(Dataset excerpts)

§

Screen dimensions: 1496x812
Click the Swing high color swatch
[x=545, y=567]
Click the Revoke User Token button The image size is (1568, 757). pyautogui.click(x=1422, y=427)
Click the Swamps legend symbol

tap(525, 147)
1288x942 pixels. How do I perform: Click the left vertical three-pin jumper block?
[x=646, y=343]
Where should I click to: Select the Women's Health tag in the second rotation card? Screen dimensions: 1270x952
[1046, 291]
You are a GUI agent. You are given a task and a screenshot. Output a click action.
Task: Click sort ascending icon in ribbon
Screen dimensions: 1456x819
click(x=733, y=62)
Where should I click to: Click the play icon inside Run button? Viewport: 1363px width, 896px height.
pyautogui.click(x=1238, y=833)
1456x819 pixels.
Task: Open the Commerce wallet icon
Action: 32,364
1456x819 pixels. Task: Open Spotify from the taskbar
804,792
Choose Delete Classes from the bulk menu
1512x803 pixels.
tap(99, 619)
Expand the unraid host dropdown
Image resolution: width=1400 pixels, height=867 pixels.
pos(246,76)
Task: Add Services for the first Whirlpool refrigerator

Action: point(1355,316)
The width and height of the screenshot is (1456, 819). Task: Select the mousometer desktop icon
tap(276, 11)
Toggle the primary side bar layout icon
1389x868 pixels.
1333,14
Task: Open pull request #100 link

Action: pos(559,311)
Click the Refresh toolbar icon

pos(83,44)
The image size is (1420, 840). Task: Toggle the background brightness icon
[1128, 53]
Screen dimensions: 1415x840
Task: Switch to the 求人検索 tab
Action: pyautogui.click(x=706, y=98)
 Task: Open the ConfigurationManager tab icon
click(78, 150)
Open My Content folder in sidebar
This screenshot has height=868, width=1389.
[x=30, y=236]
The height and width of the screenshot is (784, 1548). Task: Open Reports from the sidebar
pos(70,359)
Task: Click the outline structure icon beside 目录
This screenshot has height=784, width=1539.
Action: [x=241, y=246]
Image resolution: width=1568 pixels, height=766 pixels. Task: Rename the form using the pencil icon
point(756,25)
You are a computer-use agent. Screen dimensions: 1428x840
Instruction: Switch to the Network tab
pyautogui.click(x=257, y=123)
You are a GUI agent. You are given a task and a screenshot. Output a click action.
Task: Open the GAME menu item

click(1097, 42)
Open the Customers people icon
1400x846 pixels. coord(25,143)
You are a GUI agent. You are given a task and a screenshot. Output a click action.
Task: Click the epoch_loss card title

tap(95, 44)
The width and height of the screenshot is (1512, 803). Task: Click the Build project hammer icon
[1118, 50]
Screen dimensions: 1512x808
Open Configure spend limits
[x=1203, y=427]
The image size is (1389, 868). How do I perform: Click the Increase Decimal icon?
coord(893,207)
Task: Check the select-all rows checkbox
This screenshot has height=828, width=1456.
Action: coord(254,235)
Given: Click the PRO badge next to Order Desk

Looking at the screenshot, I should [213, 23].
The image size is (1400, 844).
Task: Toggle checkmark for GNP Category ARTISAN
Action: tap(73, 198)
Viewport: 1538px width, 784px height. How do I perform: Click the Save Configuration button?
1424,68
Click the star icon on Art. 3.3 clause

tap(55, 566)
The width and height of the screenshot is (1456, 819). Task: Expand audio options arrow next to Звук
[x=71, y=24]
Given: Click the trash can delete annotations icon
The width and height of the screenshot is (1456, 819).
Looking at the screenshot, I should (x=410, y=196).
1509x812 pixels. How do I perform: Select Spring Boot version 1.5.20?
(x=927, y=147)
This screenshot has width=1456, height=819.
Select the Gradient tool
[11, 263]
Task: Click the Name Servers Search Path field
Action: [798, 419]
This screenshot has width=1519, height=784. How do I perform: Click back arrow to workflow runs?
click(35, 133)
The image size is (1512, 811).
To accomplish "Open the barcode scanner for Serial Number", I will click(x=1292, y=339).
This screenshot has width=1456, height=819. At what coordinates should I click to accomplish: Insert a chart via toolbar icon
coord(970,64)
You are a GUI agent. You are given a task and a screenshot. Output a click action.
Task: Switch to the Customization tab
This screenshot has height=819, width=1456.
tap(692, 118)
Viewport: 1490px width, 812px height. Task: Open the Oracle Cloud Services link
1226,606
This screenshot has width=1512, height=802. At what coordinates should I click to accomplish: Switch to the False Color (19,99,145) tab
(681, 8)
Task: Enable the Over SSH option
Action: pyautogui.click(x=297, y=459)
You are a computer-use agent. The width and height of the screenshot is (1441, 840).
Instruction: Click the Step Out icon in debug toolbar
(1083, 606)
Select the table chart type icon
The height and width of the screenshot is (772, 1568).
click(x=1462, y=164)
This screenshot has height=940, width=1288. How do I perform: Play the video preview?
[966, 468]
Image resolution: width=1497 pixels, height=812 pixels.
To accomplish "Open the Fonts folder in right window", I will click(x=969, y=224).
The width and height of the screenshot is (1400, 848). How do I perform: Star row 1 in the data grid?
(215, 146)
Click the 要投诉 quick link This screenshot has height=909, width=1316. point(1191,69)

§

Where a line above contains the string "computer", copy that line.

*Output for this exercise*:
You are a computer-use agent. Screen dimensions: 1428x840
You are a computer-use agent. The width and height of the screenshot is (1441, 840).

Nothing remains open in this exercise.